If you’re considering a consolidation loan to sweep away credit card debt and lower your monthly interest payments, do it! There couldn’t be a better time. All you need is a willing lender and a solid credit score to land a personal loan at a remarkably low interest rate.
The trick is finding a willing lender.
Debt consolidation loans offer an escape from credit-card quicksand. The strategy is simple: take out an unsecured personal loan to pay off your credit card balances. The less interest the personal loan charges, the more you pocket each month in savings.
If you take out a personal loan with a 10% interest rate to pay off four or five credit cards with 18% to 25% interest rates, you can save a lot. Better still, personal loans offer fixed repayment schedules that let you know exactly how long it will take to free yourself from debt.
The savings can be considerable. In May 2020, the Federal Reserve reported that credit cards assessed an average interest rate of 15.78% compared to a 9.5% interest rate on a 24-month personal loan.

Task statement
Reproduce the debt consolidation passage word for word, starting at "If you’re considering" and ending at "yourself from debt.".

Material supplied
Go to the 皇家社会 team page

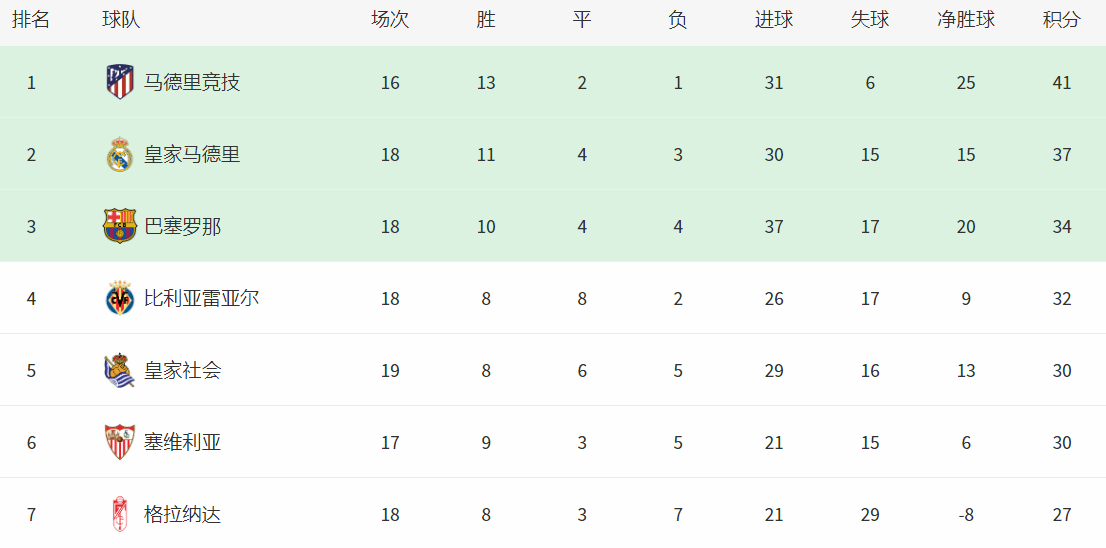click(x=182, y=371)
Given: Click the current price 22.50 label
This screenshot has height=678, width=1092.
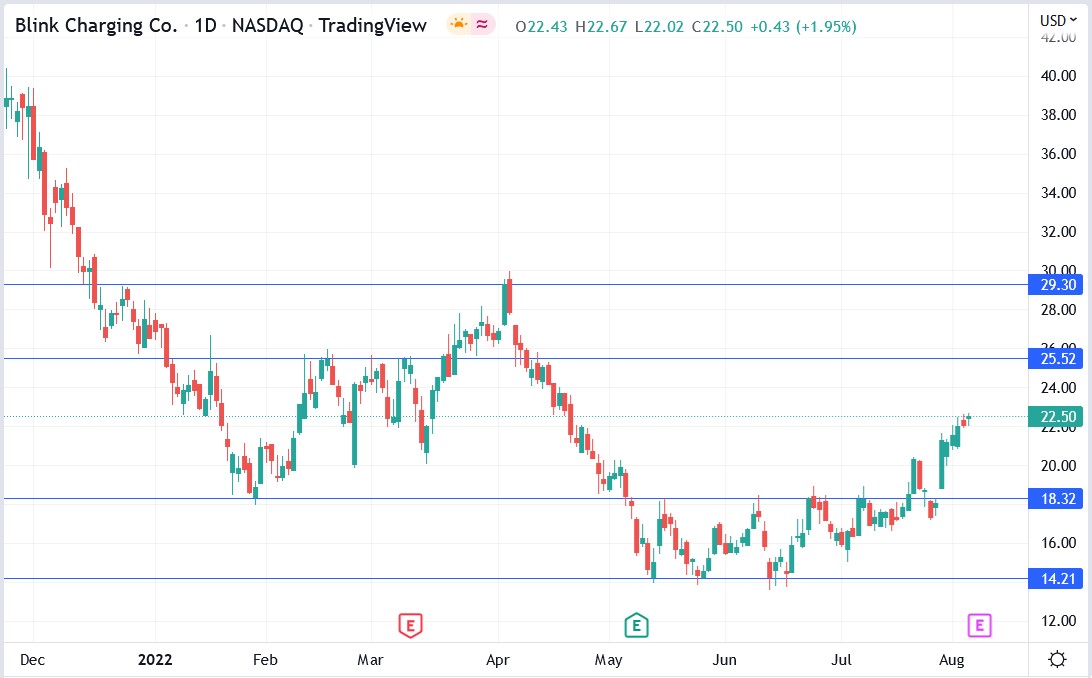Looking at the screenshot, I should tap(1059, 418).
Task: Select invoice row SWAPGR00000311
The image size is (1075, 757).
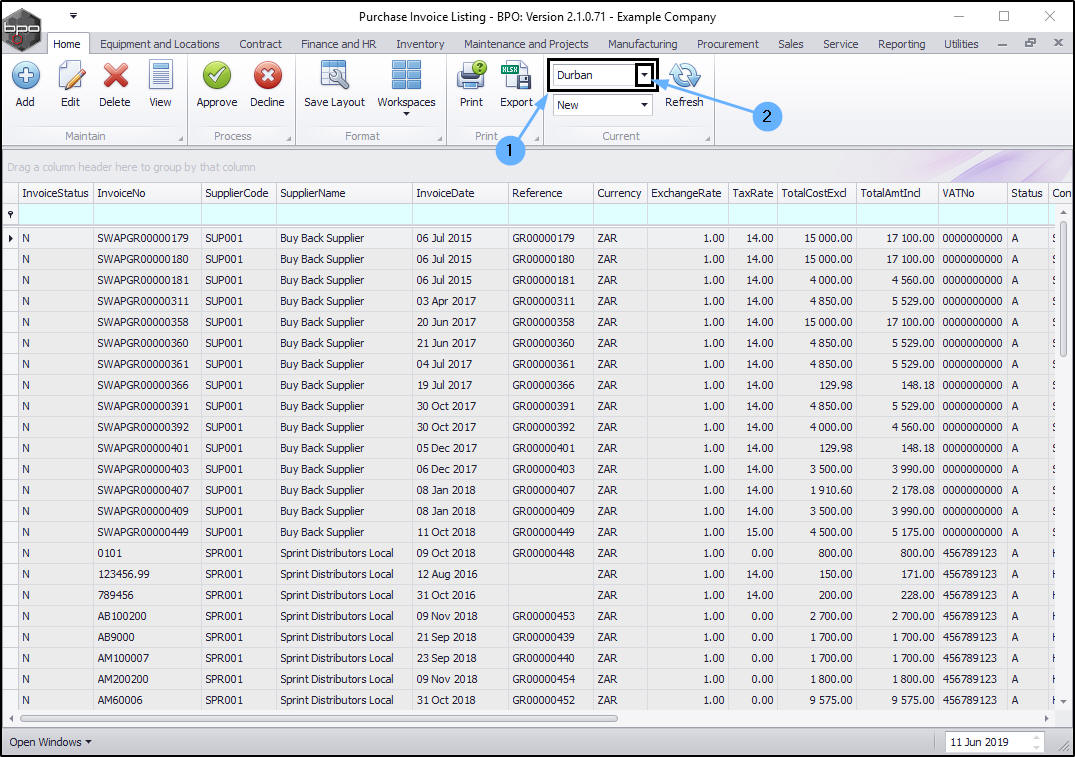Action: [143, 301]
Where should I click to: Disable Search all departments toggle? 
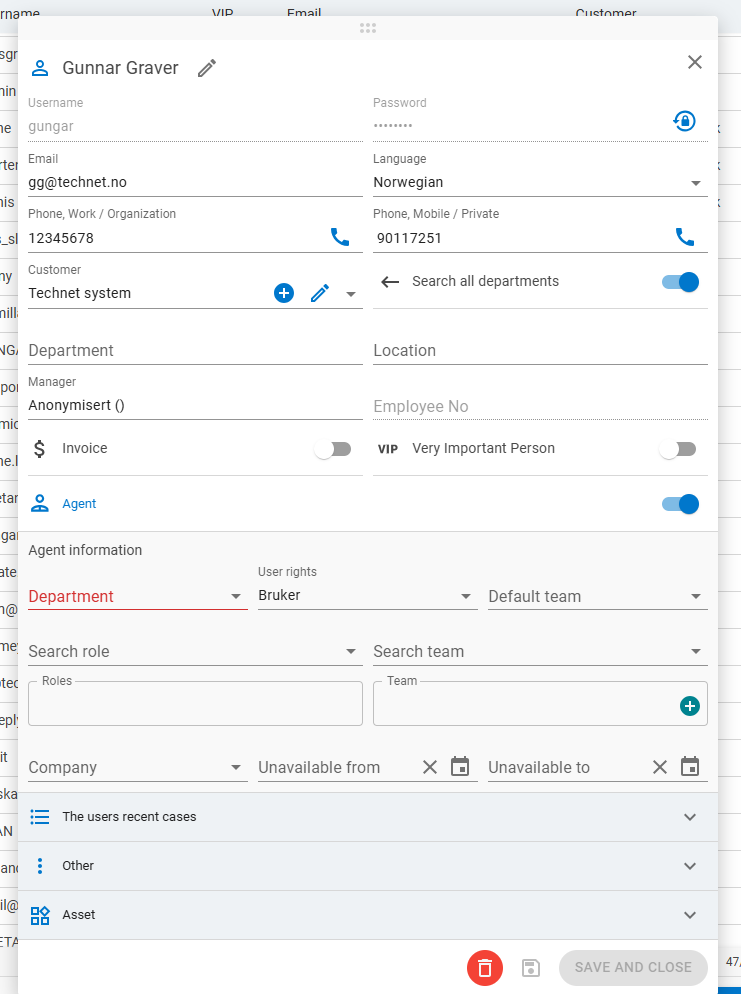(x=680, y=282)
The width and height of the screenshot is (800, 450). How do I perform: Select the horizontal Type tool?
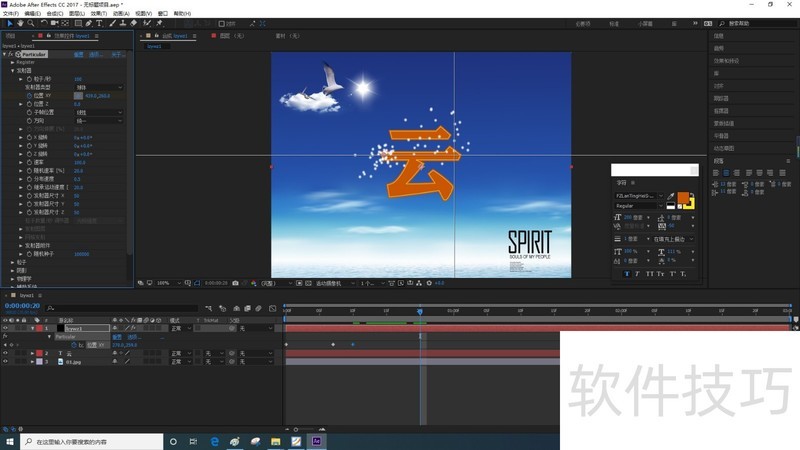(100, 22)
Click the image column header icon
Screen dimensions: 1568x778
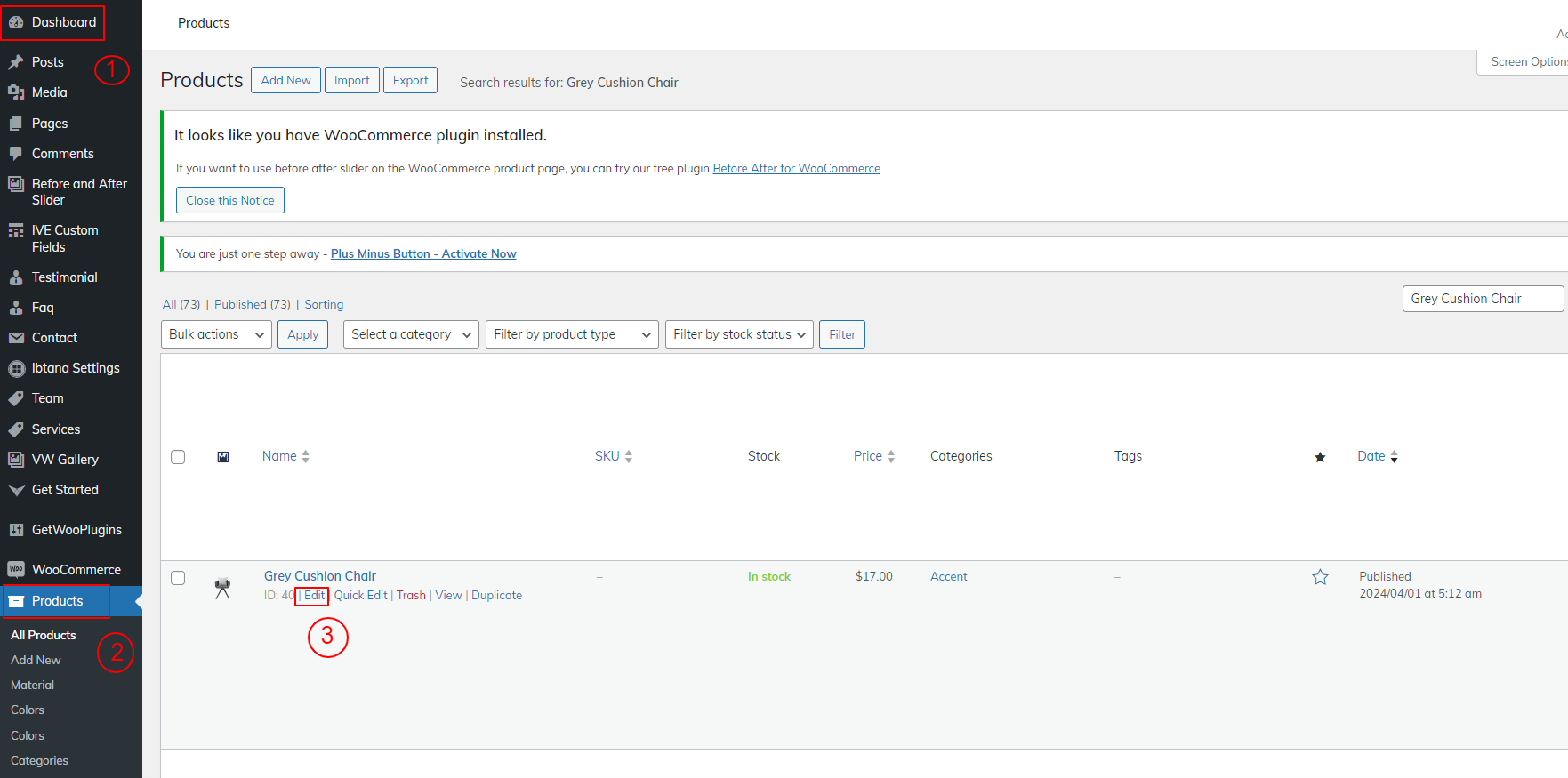(x=223, y=457)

Output below
If you’re considering a consolidation loan to sweep away credit card debt and lower your monthly interest payments, do it! There couldn’t be a better time. All you need is a willing lender and a solid credit score to land a personal loan at a remarkably low interest rate.
The trick is finding a willing lender.
Debt consolidation loans offer an escape from credit-card quicksand. The strategy is simple: take out an unsecured personal loan to pay off your credit card balances. The less interest the personal loan charges, the more you pocket each month in savings.
If you take out a personal loan with a 10% interest rate to pay off four or five credit cards with 18% to 25% interest rates, you can save a lot. Better still, personal loans offer fixed repayment schedules that let you know exactly how long it will take to free yourself from debt.